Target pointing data
** START **

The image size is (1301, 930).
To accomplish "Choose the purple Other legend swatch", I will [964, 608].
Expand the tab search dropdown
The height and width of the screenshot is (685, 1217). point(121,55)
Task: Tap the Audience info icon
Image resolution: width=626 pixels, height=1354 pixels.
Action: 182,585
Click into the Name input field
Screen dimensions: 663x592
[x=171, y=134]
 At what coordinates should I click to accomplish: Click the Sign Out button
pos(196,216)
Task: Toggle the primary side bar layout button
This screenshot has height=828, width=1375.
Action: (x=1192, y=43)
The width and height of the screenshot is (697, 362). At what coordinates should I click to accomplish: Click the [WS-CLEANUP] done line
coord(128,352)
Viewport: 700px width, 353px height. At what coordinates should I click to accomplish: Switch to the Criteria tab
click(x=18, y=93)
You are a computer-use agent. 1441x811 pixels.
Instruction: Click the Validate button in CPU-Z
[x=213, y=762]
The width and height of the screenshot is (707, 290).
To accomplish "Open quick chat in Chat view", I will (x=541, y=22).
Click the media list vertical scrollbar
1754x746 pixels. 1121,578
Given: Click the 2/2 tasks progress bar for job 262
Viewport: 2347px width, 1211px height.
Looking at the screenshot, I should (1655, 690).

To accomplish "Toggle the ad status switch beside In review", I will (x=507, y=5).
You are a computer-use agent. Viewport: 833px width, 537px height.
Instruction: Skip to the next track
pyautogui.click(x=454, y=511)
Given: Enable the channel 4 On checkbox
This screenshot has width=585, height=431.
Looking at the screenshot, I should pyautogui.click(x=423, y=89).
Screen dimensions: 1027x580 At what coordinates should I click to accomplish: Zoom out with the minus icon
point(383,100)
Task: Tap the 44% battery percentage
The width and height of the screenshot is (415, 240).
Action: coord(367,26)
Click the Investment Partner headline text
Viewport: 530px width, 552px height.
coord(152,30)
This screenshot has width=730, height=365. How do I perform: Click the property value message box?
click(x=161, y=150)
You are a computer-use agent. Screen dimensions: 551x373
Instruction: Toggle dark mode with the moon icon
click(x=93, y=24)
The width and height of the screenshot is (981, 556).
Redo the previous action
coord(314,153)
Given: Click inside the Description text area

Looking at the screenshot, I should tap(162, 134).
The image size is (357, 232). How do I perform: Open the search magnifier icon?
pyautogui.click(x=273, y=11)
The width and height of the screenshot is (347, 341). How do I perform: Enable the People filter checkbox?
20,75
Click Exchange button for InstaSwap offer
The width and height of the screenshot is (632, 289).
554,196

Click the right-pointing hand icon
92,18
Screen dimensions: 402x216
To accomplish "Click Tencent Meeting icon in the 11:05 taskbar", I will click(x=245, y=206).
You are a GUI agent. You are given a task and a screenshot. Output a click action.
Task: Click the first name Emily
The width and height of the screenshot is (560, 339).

** END **

Please reproduce every line of the material above unchanged.

SOLUTION TO THIS TASK:
The image size is (1301, 930).
To accomplish "Choose the purple Other legend swatch", I will [964, 608].
Expand the tab search dropdown
The height and width of the screenshot is (685, 1217). point(121,55)
Task: Tap the Audience info icon
Image resolution: width=626 pixels, height=1354 pixels.
Action: 182,585
Click into the Name input field
Screen dimensions: 663x592
[x=171, y=134]
 At what coordinates should I click to accomplish: Click the Sign Out button
pos(196,216)
Task: Toggle the primary side bar layout button
This screenshot has height=828, width=1375.
Action: (x=1192, y=43)
The width and height of the screenshot is (697, 362). At what coordinates should I click to accomplish: Click the [WS-CLEANUP] done line
coord(128,352)
Viewport: 700px width, 353px height. At what coordinates should I click to accomplish: Switch to the Criteria tab
click(x=18, y=93)
You are a computer-use agent. 1441x811 pixels.
Instruction: Click the Validate button in CPU-Z
[x=213, y=762]
The width and height of the screenshot is (707, 290).
To accomplish "Open quick chat in Chat view", I will (x=541, y=22).
Click the media list vertical scrollbar
1754x746 pixels. 1121,578
Given: Click the 2/2 tasks progress bar for job 262
Viewport: 2347px width, 1211px height.
Looking at the screenshot, I should (1655, 690).

To accomplish "Toggle the ad status switch beside In review", I will (x=507, y=5).
You are a computer-use agent. Viewport: 833px width, 537px height.
Instruction: Skip to the next track
pyautogui.click(x=454, y=511)
Given: Enable the channel 4 On checkbox
This screenshot has width=585, height=431.
Looking at the screenshot, I should pyautogui.click(x=423, y=89).
Screen dimensions: 1027x580 At what coordinates should I click to accomplish: Zoom out with the minus icon
point(383,100)
Task: Tap the 44% battery percentage
The width and height of the screenshot is (415, 240).
Action: coord(367,26)
Click the Investment Partner headline text
Viewport: 530px width, 552px height.
coord(152,30)
This screenshot has width=730, height=365. How do I perform: Click the property value message box?
click(x=161, y=150)
You are a computer-use agent. Screen dimensions: 551x373
Instruction: Toggle dark mode with the moon icon
click(x=93, y=24)
The width and height of the screenshot is (981, 556).
Redo the previous action
coord(314,153)
Given: Click inside the Description text area

Looking at the screenshot, I should tap(162, 134).
The image size is (357, 232). How do I perform: Open the search magnifier icon?
pyautogui.click(x=273, y=11)
The width and height of the screenshot is (347, 341). How do I perform: Enable the People filter checkbox?
20,75
Click Exchange button for InstaSwap offer
The width and height of the screenshot is (632, 289).
554,196

Click the right-pointing hand icon
92,18
Screen dimensions: 402x216
To accomplish "Click Tencent Meeting icon in the 11:05 taskbar", I will click(x=245, y=206).
You are a GUI agent. You are given a task and a screenshot. Output a click action.
Task: Click the first name Emily
The width and height of the screenshot is (560, 339).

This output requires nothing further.